◆ Document ◆
How do I build binaries that don't use shared libraries at all?

The cc(1) and ld(1) programs use a new flag -static to indicate that a program should not be linked with dynamically linked shared libraries. The shlicc(1) program explicitly builds ELF programs with statically linked shared libraries, but it also respects the -static flag.

Are ELF programs smaller than a.out programs?

The standard compiler tools in earlier releases of BSD/OS did not create programs that used shared libraries. The standard compiler tools in BSD/OS 4.x do create programs that use dynamically linked shared libraries by default, so programs built under BSD/OS 4.x will usually shrink. In some cases, they may shrink drastically.

If you build your programs to use statically linked shared libraries with shlicc, then the ELF versions of your programs will probably be about the same size as the a.out versions. ELF data structure overhead is greater than a.out overhead, but ELF files don't require alignment padding, so that often saves space. The very smallest programs will usually be bigger as ELF files, but larger programs may be smaller as ELF files.

ELF programs do use a little less memory than a.out programs. Because the stack, text and data segments are normally mapped by a single page table page, there is usually one less page of kernel memory devoted to the ELF version of a program than to the a.out version.

Who developed the ELF software in BSD/OS 4.x?

The ELF compiler tools are newer or differently configured versions of programs from the GNU Project of the Free Software Foundation. BSD/OS provides the source code for the GNU programs and libraries that we ship on our contributed software CD-ROM, which we include in all of our binary and source distributions. The dynamic linker in BSD/OS 4.x comes from the Linux operating system, with a few modifications by BSD/OS developers. Some of the other programs that deal with executable files also come from the GNU project, while others are modifications of BSD programs from the University of California or were implemented from scratch by BSD/OS developers. The operating system code for loading ELF programs and generating ELF core files was developed by BSD/OS developers. All of the compiler tools, and the ELF dynamic loader, are available as source code at no cost.

Can I run ELF programs from systems other than BSD/OS?

That would be nice, wouldn't it? The answer is, `Maybe'. Starting with a beta program during the BSD/OS 4.0.1 lifecycle, a form of Linux emulation has been available as the LAP (Linux Application Platform) system. With the release of BSD/OS 4.1 (and higher) this has been part of standard system software. Significant improvements to the LAP codebase were made to the LAP software for the BSD/OS 4.3 release. As of the BSD/OS 4.3 release, programs that used the clone() system call in Linux are supported. (Note: the Linux pthreads implementation uses clone().)

Why doesn't BSD/OS 4.x ship with the latest version of gcc, gdb and binutils?

BSD/OS generally doesn't ship with the absolute latest versions of the compiler (gcc), debugger (gdb) and other binary object file tools (binutils). This is because the preparation of a commercial operating system takes a significant amount of time. The compiler, debugger and binary tools are among the first of the programs to be frozen for a given release. Often there are releases of those programs after the toolchain freeze for a given BSD/OS release, but before the BSD/OS release ships.

◆ Directions ◆
A. Retype the part of the BSD/OS FAQ that opens with the words "BSD/OS generally doesn't" and closes with "BSD/OS release ships.".
B. According to the BSD/OS FAQ, where does the dynamic linker in BSD/OS 4.x come from?
C. Give what follows the final sentence of the BSD/OS FAQ, continuing it from that point.

Saved data entries:
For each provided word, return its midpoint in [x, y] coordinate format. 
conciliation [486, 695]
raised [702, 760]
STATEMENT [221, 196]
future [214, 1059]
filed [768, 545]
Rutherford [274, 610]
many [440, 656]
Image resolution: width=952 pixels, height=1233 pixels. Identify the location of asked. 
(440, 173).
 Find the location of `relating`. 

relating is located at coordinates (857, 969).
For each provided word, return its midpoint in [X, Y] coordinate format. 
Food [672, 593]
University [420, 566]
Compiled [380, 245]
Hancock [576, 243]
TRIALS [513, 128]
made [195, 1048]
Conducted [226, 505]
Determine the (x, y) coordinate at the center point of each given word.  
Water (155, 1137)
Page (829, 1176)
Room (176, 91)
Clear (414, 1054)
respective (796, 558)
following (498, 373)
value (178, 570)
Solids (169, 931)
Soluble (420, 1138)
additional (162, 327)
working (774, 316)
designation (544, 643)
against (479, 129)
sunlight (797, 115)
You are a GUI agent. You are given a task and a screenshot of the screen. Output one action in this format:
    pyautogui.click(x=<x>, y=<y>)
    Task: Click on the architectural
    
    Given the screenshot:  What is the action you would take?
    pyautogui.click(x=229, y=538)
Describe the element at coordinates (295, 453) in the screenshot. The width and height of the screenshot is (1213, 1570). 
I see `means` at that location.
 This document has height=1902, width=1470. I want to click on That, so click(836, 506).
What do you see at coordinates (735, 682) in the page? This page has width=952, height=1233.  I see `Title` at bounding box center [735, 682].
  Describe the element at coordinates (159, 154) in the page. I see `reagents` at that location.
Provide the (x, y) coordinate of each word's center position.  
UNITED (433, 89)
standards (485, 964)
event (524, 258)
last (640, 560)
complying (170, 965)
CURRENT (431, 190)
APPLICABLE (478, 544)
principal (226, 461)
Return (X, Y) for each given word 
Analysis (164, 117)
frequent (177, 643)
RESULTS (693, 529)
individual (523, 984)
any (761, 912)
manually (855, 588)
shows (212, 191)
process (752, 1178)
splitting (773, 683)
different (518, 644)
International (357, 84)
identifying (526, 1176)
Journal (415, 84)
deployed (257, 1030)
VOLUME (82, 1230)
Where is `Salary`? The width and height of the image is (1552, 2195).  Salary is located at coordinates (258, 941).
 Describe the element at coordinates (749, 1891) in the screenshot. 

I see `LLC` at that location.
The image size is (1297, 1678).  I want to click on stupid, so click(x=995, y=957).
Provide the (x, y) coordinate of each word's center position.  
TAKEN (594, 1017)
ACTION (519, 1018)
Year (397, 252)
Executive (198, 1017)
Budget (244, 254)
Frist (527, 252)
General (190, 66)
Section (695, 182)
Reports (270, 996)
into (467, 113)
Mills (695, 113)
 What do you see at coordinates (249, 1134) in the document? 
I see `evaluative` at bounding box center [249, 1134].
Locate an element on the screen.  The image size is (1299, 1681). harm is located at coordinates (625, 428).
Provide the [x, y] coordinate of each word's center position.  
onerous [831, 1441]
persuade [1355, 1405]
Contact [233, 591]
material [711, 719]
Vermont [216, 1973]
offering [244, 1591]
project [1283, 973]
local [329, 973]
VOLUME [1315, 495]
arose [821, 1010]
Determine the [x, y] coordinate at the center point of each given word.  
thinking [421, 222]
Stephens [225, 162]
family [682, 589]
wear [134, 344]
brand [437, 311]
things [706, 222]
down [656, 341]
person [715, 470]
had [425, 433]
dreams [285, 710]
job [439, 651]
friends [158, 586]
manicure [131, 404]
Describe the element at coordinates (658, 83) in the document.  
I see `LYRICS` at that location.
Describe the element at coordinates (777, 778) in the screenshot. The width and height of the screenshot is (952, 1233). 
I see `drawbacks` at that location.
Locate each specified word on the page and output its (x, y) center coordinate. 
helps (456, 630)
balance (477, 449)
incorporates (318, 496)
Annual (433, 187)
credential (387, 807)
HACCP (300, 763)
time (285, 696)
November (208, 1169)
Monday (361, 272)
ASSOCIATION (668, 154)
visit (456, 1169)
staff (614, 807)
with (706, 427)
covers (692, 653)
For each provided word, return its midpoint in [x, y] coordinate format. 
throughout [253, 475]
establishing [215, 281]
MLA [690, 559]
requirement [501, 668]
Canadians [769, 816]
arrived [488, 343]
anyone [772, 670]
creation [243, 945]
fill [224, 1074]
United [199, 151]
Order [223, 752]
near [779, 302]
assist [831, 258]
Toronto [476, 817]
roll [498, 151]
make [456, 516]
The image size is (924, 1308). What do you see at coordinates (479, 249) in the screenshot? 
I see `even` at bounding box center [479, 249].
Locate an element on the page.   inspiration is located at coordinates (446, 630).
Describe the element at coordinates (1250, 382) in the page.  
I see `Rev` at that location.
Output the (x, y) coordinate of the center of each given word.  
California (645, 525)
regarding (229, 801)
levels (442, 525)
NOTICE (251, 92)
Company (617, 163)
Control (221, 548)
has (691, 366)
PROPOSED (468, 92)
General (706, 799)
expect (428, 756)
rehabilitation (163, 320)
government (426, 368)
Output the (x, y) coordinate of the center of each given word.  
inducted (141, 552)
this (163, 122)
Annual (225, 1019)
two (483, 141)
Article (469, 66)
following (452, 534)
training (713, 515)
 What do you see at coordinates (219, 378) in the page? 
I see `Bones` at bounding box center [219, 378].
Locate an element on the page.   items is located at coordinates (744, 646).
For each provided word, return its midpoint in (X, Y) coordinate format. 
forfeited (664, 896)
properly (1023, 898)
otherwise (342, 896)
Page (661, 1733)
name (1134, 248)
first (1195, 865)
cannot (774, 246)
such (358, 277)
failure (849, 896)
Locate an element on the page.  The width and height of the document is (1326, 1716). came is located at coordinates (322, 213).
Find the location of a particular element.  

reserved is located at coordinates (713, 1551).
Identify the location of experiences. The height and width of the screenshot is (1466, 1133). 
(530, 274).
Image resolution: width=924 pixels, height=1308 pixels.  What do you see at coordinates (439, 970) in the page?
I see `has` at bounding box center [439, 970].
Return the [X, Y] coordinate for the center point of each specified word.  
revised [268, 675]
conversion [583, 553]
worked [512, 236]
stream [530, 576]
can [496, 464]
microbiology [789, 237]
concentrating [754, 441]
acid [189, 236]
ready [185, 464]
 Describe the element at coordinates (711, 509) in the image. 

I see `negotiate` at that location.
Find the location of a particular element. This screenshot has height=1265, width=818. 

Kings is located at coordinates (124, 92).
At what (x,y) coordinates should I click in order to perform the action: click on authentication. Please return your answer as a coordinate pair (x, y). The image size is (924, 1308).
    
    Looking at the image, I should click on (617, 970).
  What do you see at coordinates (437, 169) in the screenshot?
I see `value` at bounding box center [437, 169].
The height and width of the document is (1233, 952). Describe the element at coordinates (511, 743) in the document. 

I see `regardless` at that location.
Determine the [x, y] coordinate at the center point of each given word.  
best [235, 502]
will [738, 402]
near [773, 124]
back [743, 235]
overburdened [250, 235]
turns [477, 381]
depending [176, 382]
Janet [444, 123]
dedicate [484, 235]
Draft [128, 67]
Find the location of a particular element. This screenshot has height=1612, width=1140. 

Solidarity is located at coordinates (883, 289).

◆ Task-by-task results ◆
A.
BSD/OS generally doesn't ship with the absolute latest versions of the compiler (gcc), debugger (gdb) and other binary object file tools (binutils). This is because the preparation of a commercial operating system takes a significant amount of time. The compiler, debugger and binary tools are among the first of the programs to be frozen for a given release. Often there are releases of those programs after the toolchain freeze for a given BSD/OS release, but before the BSD/OS release ships.

B. It comes from the Linux operating system, with a few modifications by BSD/OS developers.

C.
GCC, GDB 4.16 and Binutils 2.8.1 were the current versions of the GNU tools at the time that the development tool sources were frozen for BSD/OS 4.0. By the time that BSD/OS 4.0 was released, GCC 2.8.1, GDB 4.17 and Binutils 2.9 had been released.

GCC 2.95.2, GDB 4.17 and Binutils 2.9 were the current versions of the GNU tools at the time that the development tool sources were frozen for BSD/OS 4.2. By the time that BSD/OS 4.2 was released, GCC 2.95.2, GDB 4.18 and Binutils 2.10.1 had been released.

There are plans to make more current versions of the compiler tools available for ftp by all customers. (As it turns out, these plans were never realized -- at least for the BSD/OS 4.0 release.)

Can you give me a quick summary of the advantages and disadvantages of all of the new options for ELF programs?

Dynamically linked ELF executable files:

Statically linked ELF executable files that use shared libraries:

Statically linked ELF executable files that don't use shared libraries:

Advanced Questions

What is different about the compiler cc(1)?

In BSD/OS 4.0, the C compiler cc is officially GCC 2. The gcc and gcc2 interfaces are identical to cc. The GCC 1 compiler has been retired, since we didn't want to make it support ELF. On some very small installations, it may no longer be possible to build programs with cc in a reasonable period of time, because the GCC 2 compiler demands more resources than the old GCC 1 compiler. The GCC 2 manual may be accessed on-line using `info gcc'.

The C compiler now produces ELF assembly code. See below for more information about ELF assembly syntax. There are several stylistic changes in the assembly output. For example, const data and strings are placed in the .rodata section, a new section that contains read-only data. Temporary labels begin with `.L' instead of just `L'. The size and `type' of functions and data are recorded in .size and .type directives, respectively. Most of the other changes are purely cosmetic.

Under ELF, the compiler passes the names of C functions and variables (`symbols') to the assembler unchanged. This is a major change in practice from a.out, in which symbols from C were always prepended with an underscore (`_'). For example, the function main() was given the assembly name _main in a.out, but under ELF it is simply main. (See below for details on how BSD/OS copes with this change.)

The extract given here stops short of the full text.